TO DO:
Once the line containing "Mark Mallet (91, 711)" is found in the entries below, restate it and each following line word for word, stopping after the line containing "Evangelical (484, 154)".

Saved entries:
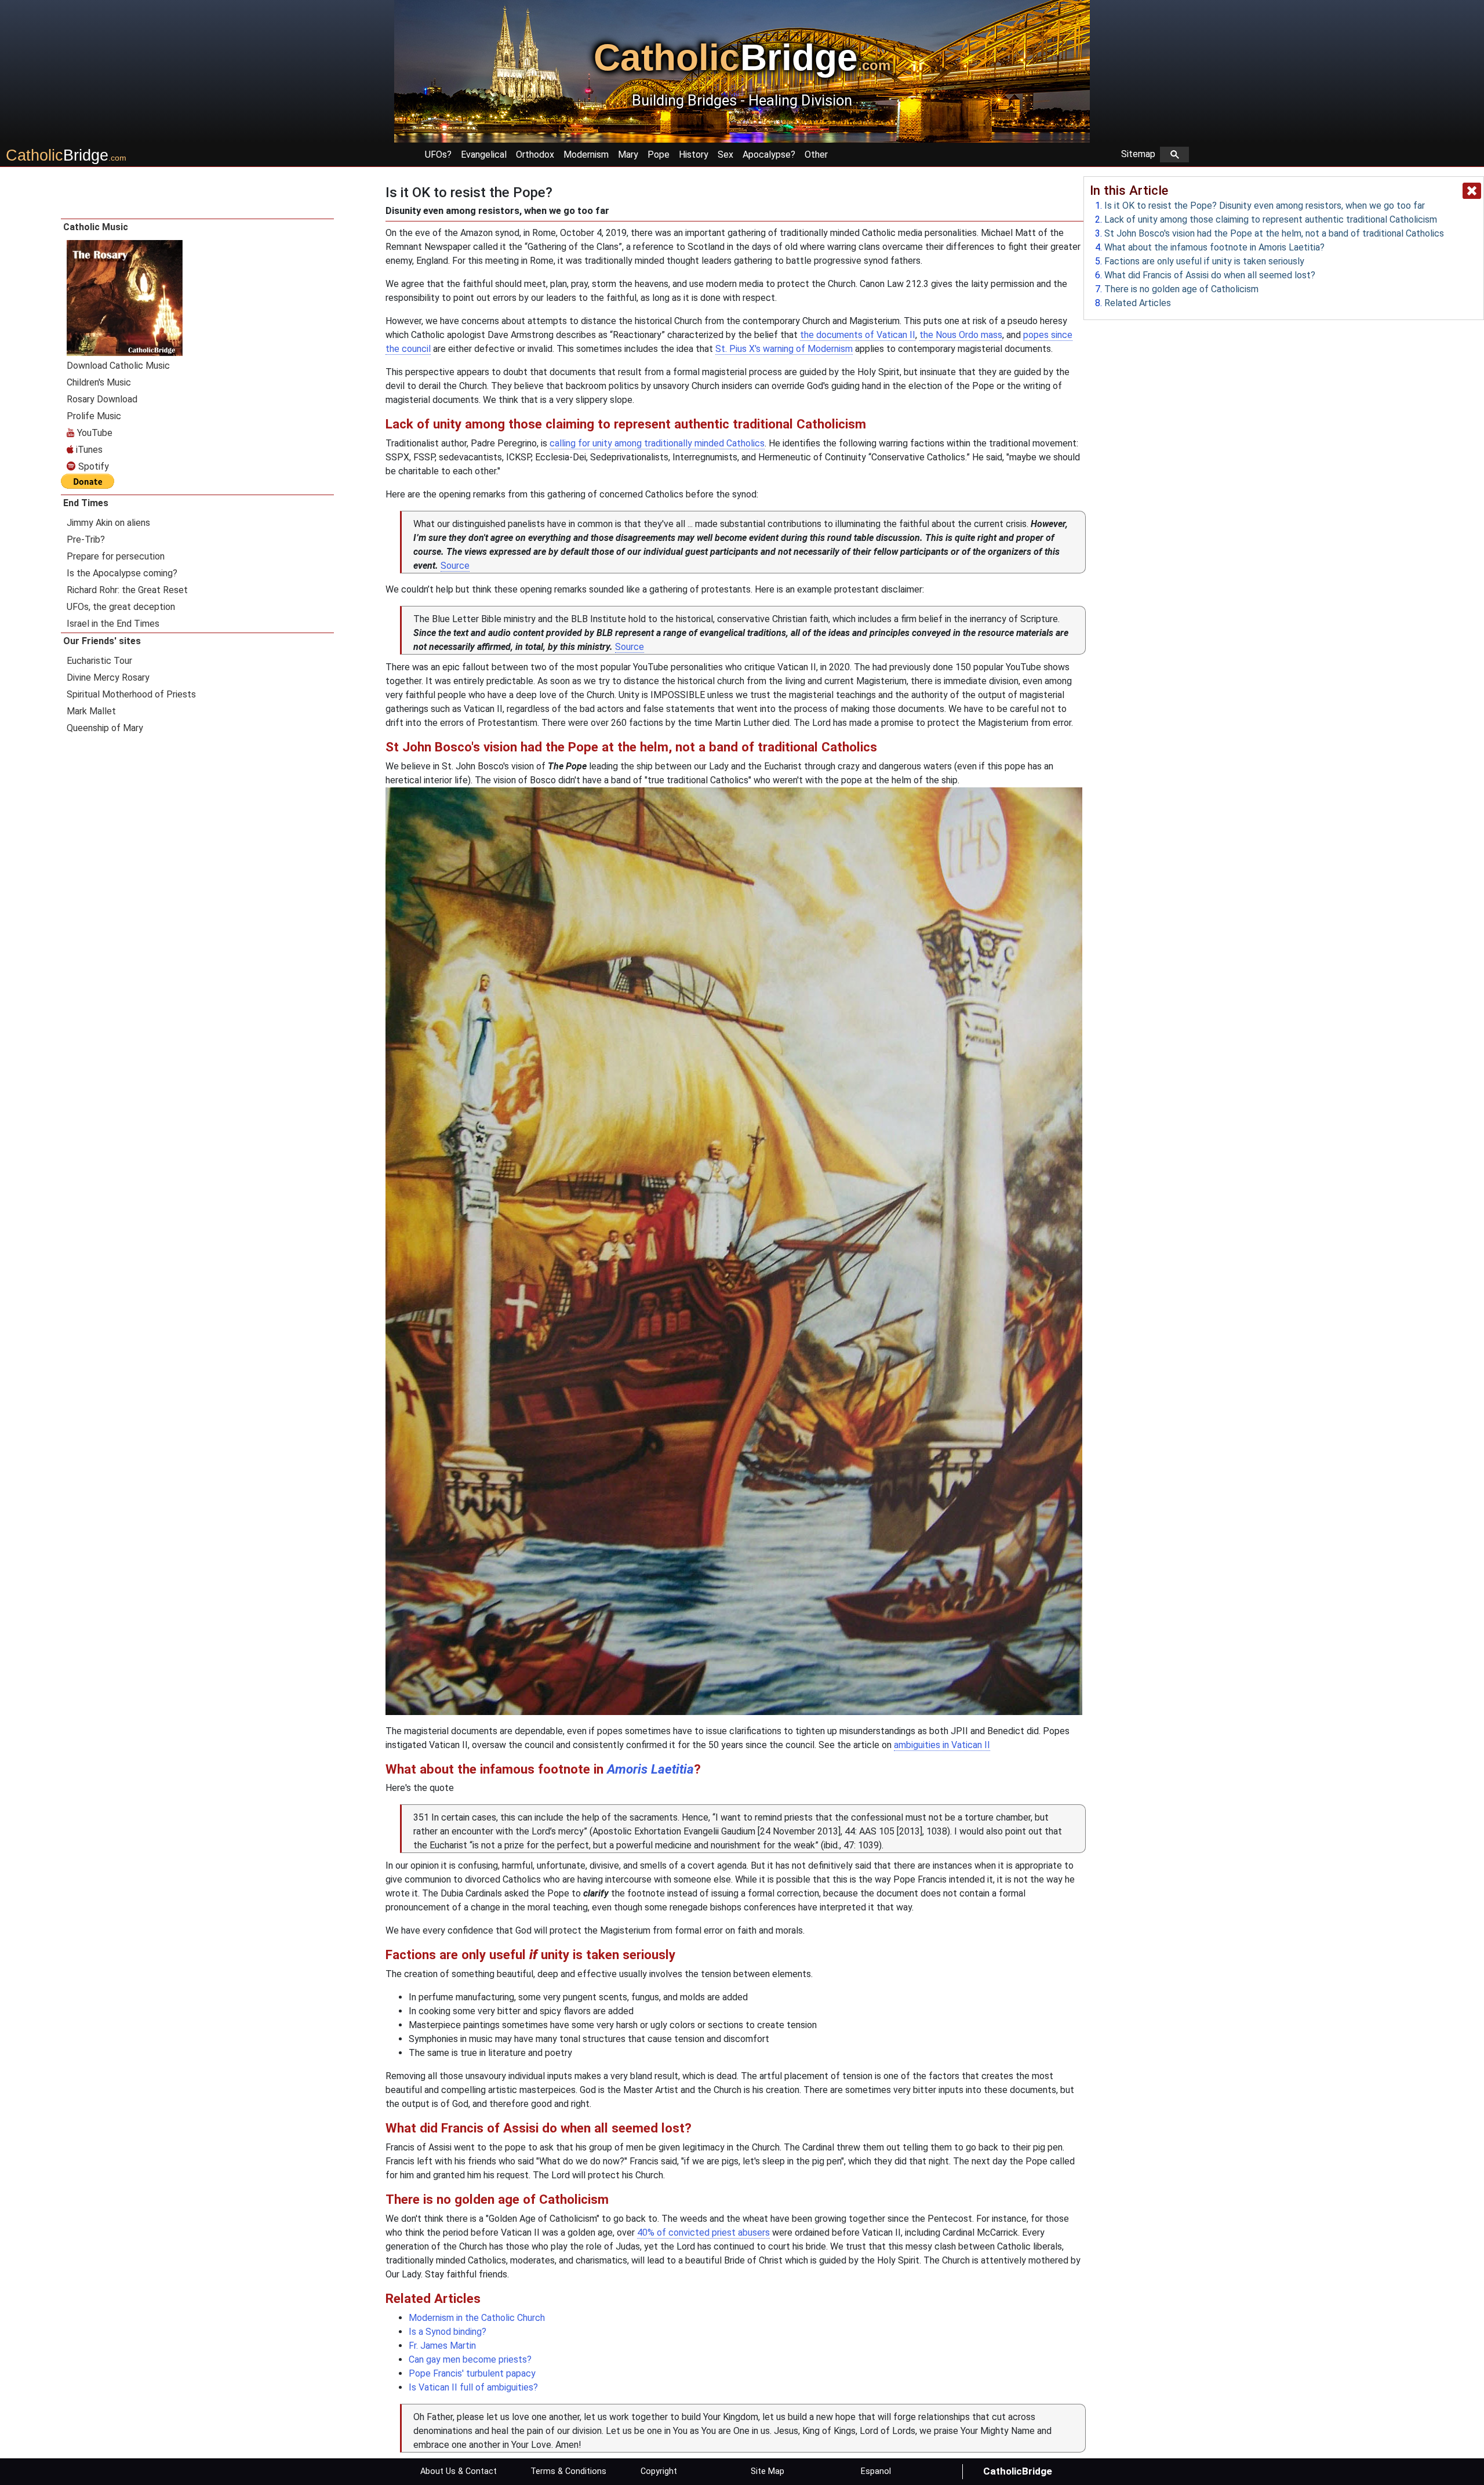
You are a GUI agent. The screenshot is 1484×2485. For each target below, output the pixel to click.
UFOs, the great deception (121, 606)
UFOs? (438, 154)
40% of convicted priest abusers (703, 2232)
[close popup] (1472, 191)
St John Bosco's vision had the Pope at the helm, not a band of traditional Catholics (1274, 233)
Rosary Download (102, 399)
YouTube (93, 432)
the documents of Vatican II (857, 334)
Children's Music (99, 382)
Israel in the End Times (113, 623)
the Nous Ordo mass (960, 334)
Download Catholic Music (118, 365)
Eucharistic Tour (99, 660)
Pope (659, 154)
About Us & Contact (458, 2471)
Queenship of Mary (105, 727)
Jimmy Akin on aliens (108, 522)
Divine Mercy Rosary (108, 677)
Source (455, 565)
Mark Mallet (91, 711)
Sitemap (1140, 153)
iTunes (88, 449)
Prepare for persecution (116, 556)
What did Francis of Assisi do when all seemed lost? (1209, 275)
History (693, 154)
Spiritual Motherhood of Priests (131, 694)
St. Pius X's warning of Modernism (784, 348)
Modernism (586, 154)
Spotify (92, 466)
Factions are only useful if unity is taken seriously (1204, 261)
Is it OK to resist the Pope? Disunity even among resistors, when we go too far (1264, 205)
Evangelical (484, 154)
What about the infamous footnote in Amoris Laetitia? (1214, 247)
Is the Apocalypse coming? (122, 573)
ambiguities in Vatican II (942, 1744)
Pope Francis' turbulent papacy (472, 2373)
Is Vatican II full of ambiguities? (473, 2387)
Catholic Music (95, 226)
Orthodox (535, 154)
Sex (725, 154)
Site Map (767, 2471)
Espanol (876, 2471)
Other (816, 154)
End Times (85, 502)
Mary (628, 154)
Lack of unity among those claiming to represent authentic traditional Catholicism (1270, 219)
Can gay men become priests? (470, 2359)
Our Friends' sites (102, 640)
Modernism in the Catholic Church (477, 2317)
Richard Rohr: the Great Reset (127, 589)
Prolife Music (94, 416)
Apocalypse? (769, 154)
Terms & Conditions (568, 2471)
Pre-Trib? (86, 539)
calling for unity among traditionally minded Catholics (657, 443)
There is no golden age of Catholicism (1181, 289)
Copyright (659, 2471)
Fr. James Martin (442, 2345)
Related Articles (1137, 302)
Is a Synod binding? (447, 2331)
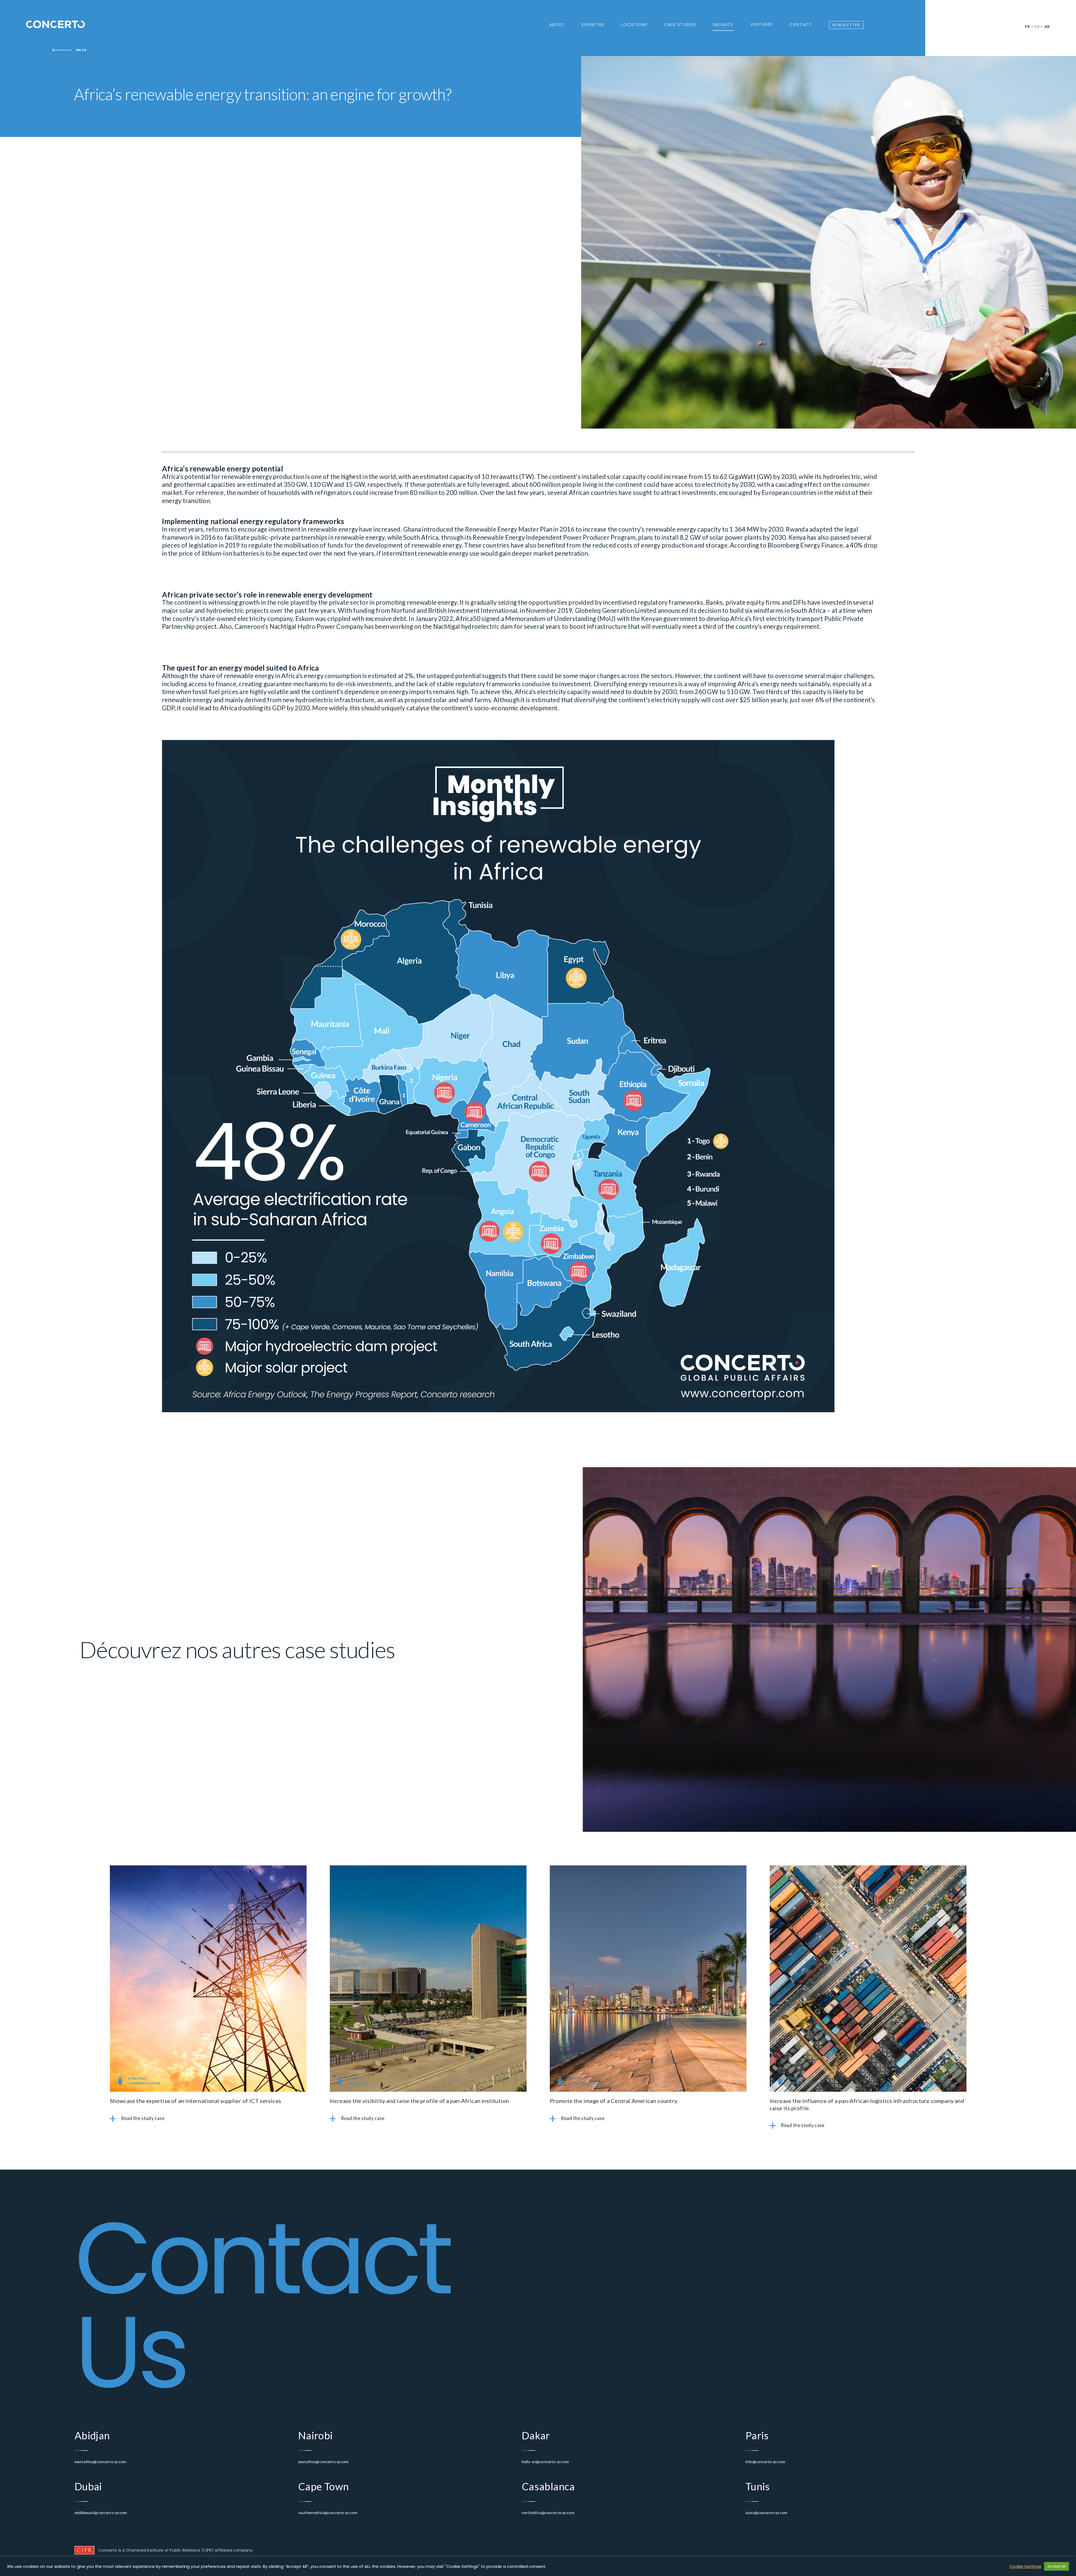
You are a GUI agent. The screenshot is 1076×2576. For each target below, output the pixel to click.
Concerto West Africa (650, 51)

SOLUTION:
Mark Mallet (91, 711)
Sitemap (1140, 153)
iTunes (88, 449)
Prepare for persecution (116, 556)
What did Francis of Assisi do when all seemed lost? (1209, 275)
History (693, 154)
Spiritual Motherhood of Priests (131, 694)
St. Pius X's warning of Modernism (784, 348)
Modernism (586, 154)
Spotify (92, 466)
Factions are only useful if unity is taken seriously (1204, 261)
Is it OK to resist the Pope? Disunity even among resistors, when we go too far (1264, 205)
Evangelical (484, 154)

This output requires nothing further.